Material for the task START
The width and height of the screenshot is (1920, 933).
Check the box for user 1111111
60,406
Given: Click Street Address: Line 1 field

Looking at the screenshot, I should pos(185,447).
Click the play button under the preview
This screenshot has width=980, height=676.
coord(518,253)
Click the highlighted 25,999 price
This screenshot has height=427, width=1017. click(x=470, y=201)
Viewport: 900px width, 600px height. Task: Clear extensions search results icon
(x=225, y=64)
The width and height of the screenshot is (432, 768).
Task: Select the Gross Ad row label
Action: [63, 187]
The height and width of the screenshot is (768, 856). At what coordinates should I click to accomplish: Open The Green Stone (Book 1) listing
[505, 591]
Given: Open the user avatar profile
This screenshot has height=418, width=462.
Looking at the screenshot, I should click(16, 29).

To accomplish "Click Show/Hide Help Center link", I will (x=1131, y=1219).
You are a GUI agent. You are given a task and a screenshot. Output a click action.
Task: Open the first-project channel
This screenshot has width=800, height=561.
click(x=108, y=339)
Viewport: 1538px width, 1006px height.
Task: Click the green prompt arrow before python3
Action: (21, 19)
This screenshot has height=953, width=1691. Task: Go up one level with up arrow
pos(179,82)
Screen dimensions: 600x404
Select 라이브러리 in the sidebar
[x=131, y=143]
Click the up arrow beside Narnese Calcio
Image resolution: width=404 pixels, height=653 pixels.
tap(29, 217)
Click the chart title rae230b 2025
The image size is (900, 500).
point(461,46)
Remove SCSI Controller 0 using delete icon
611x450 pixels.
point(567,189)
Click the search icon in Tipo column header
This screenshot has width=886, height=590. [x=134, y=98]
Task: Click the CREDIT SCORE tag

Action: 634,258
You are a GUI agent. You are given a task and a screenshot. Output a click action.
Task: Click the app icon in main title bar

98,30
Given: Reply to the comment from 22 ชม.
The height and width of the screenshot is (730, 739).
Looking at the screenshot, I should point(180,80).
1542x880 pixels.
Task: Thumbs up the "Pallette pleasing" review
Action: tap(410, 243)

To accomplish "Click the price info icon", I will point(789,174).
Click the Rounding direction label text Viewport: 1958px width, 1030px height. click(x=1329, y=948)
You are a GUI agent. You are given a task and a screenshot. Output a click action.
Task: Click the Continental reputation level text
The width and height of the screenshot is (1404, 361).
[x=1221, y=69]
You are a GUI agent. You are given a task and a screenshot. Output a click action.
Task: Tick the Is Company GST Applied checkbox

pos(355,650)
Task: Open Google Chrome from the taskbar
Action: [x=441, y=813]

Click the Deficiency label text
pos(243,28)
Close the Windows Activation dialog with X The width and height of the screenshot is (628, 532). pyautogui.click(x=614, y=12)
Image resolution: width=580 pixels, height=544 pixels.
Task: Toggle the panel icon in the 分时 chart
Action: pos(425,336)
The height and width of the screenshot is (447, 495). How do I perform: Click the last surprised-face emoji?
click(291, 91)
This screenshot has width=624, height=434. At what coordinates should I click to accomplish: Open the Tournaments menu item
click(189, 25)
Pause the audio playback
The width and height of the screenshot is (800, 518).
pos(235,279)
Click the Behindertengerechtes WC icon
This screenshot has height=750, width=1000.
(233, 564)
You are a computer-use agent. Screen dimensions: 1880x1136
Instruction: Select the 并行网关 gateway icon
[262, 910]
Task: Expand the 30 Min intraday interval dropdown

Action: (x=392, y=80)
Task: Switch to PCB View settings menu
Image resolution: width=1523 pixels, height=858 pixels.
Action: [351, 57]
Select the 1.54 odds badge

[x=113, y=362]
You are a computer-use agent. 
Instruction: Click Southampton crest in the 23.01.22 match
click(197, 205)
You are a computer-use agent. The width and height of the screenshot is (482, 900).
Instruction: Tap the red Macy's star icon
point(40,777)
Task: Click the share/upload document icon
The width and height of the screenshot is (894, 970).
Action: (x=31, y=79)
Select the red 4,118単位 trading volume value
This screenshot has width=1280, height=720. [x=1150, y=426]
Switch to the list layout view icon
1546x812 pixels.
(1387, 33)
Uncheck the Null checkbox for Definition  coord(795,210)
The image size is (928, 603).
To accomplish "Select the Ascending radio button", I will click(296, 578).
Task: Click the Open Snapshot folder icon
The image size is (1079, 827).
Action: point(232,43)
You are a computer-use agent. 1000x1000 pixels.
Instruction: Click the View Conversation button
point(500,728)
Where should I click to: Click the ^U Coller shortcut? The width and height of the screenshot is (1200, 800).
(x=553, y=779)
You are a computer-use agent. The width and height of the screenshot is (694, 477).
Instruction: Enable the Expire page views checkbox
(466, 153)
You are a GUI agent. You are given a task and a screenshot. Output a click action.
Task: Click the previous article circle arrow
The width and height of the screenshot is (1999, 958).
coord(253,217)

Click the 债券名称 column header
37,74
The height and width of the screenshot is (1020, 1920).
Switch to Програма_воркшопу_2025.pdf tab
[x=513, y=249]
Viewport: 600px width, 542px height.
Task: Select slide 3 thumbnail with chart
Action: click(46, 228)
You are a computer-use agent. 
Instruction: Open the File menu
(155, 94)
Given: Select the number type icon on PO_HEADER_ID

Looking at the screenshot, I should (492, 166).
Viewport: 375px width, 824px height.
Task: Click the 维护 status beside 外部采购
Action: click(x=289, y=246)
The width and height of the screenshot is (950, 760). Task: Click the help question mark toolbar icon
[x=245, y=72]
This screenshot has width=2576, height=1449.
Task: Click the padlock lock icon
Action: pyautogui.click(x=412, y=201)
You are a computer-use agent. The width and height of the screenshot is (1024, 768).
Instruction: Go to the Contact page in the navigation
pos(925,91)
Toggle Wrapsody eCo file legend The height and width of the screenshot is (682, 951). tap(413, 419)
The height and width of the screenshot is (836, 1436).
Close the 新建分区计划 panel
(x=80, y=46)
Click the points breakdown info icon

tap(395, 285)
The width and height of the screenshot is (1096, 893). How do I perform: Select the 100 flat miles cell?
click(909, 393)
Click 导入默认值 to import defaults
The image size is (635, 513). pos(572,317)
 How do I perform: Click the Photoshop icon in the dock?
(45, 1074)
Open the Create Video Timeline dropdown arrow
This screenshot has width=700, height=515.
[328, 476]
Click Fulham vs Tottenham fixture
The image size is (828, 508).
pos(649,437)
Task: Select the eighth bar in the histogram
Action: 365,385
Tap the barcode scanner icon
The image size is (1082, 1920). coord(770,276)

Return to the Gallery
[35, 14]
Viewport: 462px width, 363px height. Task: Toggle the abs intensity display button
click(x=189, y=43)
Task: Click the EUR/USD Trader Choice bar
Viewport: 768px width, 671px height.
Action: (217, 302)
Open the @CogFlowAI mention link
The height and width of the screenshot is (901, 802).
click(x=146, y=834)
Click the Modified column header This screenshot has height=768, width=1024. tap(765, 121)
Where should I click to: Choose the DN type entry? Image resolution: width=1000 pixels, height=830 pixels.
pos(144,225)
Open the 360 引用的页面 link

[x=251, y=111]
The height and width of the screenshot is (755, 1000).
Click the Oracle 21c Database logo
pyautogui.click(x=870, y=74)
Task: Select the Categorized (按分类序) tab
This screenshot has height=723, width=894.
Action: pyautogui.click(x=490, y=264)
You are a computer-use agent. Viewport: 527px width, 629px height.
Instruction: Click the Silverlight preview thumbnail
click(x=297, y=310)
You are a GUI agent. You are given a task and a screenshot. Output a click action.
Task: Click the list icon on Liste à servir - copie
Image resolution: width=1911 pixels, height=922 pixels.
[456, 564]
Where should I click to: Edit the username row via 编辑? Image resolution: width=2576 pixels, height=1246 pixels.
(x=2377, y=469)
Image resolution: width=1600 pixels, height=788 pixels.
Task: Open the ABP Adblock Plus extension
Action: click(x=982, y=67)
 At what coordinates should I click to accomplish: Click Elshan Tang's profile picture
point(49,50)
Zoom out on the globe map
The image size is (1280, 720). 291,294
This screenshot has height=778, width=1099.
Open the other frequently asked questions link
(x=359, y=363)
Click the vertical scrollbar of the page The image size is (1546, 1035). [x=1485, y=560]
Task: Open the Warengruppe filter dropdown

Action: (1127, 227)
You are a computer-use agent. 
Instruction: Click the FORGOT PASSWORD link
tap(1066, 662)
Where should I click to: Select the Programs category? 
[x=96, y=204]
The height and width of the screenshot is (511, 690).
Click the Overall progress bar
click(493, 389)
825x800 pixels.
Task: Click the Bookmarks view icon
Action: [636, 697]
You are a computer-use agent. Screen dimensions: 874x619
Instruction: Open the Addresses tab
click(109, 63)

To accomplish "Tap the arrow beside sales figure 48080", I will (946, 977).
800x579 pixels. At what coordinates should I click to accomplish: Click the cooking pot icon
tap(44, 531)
Material for the task END
**What to do:** The lines from the beginning of the records through the line containing "Given: Open the user avatar profile" should be reproduced exactly. Include nothing else.

**Expected answer:**
The width and height of the screenshot is (1920, 933).
Check the box for user 1111111
60,406
Given: Click Street Address: Line 1 field

Looking at the screenshot, I should pos(185,447).
Click the play button under the preview
This screenshot has width=980, height=676.
coord(518,253)
Click the highlighted 25,999 price
This screenshot has height=427, width=1017. click(x=470, y=201)
Viewport: 900px width, 600px height. Task: Clear extensions search results icon
(x=225, y=64)
The width and height of the screenshot is (432, 768).
Task: Select the Gross Ad row label
Action: [63, 187]
The height and width of the screenshot is (768, 856). At what coordinates should I click to accomplish: Open The Green Stone (Book 1) listing
[505, 591]
Given: Open the user avatar profile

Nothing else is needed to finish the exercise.